Vocus told the government that the aim of the marine survey is to gather an understanding of seabed conditions on the route.
The cable is expected to be primarily laid on its the seabed rather than be buried beneath it.
“The proposed alignment extends from Darwin, via the Torres Strait, to a point close to international waters off the Queensland coast.
It includes two spur lines to Townsville and Kurumba in Queensland,” the application documents state.
Including the two spurs, the marine survey route is expected to extend for approximately 5360 kilometres.
Vocus told the government that its marine survey is expected to commence early in September and take six months to complete, subject to weather and vessel availability.
With a subsea cable network spanning close to 15,000 kilometres, Vocus is well-positioned to work with global players to provide undersea connectivity in the region.
Its submarine cable assets include the 4600-kilometre Australia Singapore Cable landing in Perth, the 2100-kilometre North-West Cable System linking Darwin to Port Hedland, and the Darwin-Jakarta-Singapore cable which connects the latter into Asia.
It’s also not the first time that Vocus has worked with a global partner to provide subsea connectivity in the region.
In October 2023, Vocus was selected as part of Google’s South Pacific Connect project to help deploy two new trans-Pacific subsea cables between the United States and Australia, via Fiji and French Polynesia.
Those two cables, the Honomoana cable via French Polynesia and the Tabua cable via Fiji, were to form a ring in the Pacific and to be connected by a third, central interlink cable connecting Fiji and French Polynesia.
In 2024, Vocus also joined Australia Connect, a consortium including Google Cloud, NEXTDC, SUBCO, and various state and local governments, to help build more international capacity.
The consortium was to build two main undersea routes into Christmas Island.

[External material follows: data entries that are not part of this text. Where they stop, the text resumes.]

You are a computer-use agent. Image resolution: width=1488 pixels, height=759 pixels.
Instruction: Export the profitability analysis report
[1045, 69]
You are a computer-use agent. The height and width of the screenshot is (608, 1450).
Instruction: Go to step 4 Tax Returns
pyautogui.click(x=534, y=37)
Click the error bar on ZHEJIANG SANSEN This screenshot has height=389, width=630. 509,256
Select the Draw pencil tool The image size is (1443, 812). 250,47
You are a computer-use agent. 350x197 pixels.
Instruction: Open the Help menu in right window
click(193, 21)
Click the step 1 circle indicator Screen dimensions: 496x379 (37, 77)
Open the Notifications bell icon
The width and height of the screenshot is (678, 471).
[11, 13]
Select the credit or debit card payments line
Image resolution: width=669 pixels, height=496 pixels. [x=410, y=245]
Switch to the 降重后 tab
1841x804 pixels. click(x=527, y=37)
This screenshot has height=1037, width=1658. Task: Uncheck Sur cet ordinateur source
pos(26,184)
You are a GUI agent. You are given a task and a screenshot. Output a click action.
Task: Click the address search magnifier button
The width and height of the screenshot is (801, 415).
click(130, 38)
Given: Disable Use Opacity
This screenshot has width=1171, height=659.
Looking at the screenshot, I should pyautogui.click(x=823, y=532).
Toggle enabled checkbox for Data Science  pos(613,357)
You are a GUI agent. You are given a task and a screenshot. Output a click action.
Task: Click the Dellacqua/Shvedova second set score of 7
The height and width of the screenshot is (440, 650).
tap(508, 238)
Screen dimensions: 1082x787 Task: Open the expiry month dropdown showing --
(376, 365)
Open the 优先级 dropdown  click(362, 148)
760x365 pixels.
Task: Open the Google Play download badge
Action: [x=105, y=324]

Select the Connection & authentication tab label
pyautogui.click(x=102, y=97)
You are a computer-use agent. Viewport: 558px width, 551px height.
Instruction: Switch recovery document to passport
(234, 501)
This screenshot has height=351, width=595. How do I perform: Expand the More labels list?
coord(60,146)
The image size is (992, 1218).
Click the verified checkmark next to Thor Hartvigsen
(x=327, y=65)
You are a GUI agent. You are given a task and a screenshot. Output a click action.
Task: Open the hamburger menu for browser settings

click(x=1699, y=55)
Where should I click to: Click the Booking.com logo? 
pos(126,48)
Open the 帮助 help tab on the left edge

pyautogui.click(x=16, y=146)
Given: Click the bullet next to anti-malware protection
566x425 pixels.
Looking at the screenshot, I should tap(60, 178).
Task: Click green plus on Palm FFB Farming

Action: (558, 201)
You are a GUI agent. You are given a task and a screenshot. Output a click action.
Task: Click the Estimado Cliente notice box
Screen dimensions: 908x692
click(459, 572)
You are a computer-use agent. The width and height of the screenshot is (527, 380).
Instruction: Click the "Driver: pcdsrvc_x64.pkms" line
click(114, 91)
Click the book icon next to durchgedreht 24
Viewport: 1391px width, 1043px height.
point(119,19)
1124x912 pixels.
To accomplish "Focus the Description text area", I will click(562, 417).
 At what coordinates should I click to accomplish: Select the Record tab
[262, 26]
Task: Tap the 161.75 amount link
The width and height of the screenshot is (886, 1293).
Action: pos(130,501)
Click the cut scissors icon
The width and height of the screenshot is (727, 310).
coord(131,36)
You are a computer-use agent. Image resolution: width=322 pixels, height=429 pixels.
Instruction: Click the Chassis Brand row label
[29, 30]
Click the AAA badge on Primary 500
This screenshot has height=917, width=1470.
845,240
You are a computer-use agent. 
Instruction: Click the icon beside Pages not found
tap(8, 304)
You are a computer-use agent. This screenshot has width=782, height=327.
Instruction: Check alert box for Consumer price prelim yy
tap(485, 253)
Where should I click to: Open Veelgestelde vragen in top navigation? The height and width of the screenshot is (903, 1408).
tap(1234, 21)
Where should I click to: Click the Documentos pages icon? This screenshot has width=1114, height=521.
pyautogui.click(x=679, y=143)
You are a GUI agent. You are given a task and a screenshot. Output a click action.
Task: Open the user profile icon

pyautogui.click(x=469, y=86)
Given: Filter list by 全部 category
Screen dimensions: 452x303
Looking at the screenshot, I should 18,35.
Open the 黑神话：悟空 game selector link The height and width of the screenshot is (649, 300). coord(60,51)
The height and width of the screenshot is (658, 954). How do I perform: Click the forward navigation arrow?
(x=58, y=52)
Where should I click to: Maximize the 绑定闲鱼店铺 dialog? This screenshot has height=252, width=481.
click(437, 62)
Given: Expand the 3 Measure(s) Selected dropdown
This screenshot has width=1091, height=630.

The first known as the “interlink” cable was to run from Melbourne to Perth and then on to Christmas Island with traffic handed off to international routes from there.
The second cable, known as “Bosun”, was to link Darwin to Christmas Island. Vocus focused on building terrestrial segments linking Queensland’s Sunshine Coast in the east of the continent with Bosun in the north.
The builds were effectively designed to close the loop with Google’s South Pacific Connect Tabua and Honomoana cables.